Only the lines from the one containing "Task: Open the File menu" to the end of the records should be given again, word for word and in full.

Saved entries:
○ ○ ○ ○
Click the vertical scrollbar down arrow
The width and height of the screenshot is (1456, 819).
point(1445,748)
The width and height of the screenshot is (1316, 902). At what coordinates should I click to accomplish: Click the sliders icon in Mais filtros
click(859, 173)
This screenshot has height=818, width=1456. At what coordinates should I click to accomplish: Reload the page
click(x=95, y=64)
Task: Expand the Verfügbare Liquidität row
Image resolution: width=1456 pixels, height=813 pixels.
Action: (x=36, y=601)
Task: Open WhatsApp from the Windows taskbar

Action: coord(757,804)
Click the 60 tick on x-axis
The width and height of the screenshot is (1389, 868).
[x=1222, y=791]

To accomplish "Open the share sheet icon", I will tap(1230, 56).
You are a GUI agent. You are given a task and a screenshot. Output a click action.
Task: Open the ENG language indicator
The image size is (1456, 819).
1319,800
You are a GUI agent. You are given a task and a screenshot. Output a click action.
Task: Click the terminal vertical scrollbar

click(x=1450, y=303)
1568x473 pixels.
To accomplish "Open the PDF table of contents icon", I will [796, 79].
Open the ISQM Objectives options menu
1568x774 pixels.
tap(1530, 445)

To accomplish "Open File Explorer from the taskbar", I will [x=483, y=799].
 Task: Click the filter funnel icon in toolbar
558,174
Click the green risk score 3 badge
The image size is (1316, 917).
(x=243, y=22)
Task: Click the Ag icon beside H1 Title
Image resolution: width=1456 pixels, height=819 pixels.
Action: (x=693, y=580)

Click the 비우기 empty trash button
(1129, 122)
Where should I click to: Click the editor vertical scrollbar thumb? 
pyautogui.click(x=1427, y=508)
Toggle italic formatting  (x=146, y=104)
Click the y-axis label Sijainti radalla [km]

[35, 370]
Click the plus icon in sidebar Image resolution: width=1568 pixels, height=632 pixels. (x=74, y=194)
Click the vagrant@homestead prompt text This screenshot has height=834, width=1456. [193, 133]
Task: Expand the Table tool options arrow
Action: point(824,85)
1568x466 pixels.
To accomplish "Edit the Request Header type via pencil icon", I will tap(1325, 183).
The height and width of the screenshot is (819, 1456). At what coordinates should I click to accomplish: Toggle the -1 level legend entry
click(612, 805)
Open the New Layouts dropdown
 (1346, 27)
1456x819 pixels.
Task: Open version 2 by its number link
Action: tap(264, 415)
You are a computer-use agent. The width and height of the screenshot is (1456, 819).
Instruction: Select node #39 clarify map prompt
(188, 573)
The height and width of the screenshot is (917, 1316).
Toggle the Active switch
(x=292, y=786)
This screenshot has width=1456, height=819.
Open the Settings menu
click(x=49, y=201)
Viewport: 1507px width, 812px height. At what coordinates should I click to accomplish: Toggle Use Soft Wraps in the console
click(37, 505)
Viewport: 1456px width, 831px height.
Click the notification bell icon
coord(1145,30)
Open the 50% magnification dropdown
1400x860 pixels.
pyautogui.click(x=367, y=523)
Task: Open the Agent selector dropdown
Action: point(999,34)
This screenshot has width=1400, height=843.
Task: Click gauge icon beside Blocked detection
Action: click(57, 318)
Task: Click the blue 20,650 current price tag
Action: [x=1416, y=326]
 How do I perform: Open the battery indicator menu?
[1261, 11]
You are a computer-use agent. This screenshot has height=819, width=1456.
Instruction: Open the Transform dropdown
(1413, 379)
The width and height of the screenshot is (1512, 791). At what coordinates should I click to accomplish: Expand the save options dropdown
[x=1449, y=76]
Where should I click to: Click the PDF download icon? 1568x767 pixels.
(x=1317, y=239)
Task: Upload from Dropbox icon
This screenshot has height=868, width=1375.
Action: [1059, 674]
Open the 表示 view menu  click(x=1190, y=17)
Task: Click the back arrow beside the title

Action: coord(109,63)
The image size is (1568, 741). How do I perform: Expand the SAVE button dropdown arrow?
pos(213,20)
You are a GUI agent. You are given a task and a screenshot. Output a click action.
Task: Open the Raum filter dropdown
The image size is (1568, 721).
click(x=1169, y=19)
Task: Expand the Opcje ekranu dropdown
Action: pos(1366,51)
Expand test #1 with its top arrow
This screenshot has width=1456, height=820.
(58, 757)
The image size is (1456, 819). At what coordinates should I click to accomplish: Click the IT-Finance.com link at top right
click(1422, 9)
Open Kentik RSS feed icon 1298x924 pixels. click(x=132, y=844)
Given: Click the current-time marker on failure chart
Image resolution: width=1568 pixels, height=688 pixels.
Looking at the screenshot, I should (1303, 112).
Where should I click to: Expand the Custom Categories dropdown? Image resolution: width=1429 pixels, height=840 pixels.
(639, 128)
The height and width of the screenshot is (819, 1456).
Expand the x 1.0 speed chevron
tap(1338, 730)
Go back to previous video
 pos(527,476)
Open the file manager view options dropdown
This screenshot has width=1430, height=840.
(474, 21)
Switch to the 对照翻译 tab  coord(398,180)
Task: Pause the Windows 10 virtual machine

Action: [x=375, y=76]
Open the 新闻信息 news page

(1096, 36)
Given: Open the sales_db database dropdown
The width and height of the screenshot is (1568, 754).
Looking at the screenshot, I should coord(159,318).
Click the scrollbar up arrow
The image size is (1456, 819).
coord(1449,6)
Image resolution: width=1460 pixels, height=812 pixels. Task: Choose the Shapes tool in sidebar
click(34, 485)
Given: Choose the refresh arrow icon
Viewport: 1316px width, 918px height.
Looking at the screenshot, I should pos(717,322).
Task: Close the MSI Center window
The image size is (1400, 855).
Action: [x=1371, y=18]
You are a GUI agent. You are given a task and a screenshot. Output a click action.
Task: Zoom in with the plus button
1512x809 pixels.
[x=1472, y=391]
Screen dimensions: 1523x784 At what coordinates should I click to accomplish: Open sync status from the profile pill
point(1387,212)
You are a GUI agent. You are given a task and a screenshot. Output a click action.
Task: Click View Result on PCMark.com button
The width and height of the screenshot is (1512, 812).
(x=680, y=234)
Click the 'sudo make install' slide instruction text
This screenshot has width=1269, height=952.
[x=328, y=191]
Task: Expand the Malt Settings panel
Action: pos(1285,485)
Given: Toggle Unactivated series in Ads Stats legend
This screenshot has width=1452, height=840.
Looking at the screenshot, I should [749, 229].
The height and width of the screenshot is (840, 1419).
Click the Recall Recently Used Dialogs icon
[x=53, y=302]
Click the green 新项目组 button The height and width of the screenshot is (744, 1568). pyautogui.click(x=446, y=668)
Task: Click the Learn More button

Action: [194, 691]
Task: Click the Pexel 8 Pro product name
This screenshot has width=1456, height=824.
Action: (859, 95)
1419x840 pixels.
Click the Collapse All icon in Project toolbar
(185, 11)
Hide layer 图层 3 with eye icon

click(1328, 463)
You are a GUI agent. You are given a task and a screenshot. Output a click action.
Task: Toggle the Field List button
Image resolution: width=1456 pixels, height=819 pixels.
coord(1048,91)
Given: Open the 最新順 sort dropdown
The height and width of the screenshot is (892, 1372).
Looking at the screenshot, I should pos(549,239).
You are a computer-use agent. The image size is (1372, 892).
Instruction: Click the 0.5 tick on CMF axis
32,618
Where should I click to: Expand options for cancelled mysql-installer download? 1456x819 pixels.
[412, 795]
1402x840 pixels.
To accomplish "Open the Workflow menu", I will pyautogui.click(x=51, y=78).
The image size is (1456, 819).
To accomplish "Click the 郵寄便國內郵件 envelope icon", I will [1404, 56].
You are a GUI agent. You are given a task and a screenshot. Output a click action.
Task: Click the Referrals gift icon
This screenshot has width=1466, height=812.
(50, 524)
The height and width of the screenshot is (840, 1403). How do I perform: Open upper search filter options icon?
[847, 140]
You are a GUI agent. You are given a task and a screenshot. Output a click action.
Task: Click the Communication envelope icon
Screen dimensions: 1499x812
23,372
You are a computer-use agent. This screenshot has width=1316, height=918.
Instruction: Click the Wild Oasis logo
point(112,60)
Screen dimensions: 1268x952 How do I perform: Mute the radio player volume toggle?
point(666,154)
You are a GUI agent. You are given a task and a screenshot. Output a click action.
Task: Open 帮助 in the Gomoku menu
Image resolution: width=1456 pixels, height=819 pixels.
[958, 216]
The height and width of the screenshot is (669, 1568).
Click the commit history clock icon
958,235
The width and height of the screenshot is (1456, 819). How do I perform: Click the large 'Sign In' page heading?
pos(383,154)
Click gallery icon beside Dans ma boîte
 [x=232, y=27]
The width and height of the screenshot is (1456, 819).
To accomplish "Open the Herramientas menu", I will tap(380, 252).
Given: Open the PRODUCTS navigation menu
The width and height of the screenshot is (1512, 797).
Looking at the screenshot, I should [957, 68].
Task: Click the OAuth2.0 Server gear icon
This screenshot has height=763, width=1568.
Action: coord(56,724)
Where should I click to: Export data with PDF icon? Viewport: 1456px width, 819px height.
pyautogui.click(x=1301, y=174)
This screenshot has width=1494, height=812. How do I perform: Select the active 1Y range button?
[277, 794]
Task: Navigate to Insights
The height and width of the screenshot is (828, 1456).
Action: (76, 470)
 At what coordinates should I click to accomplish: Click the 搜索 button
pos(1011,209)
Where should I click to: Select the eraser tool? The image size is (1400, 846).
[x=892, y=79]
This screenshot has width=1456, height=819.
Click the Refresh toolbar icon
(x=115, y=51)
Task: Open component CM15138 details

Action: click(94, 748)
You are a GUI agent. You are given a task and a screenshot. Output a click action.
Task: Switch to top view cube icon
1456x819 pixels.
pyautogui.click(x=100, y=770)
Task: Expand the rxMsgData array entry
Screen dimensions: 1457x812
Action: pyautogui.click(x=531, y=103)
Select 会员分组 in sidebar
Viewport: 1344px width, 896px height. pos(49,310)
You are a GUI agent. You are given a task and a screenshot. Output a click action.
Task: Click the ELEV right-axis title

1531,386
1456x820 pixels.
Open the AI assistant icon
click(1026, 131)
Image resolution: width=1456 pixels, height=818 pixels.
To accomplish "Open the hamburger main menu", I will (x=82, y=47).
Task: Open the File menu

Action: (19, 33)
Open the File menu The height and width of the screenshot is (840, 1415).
○ ○ ○ ○
**The completed task**.
Task: Open the File menu

Action: (19, 33)
Open the File menu The height and width of the screenshot is (840, 1415).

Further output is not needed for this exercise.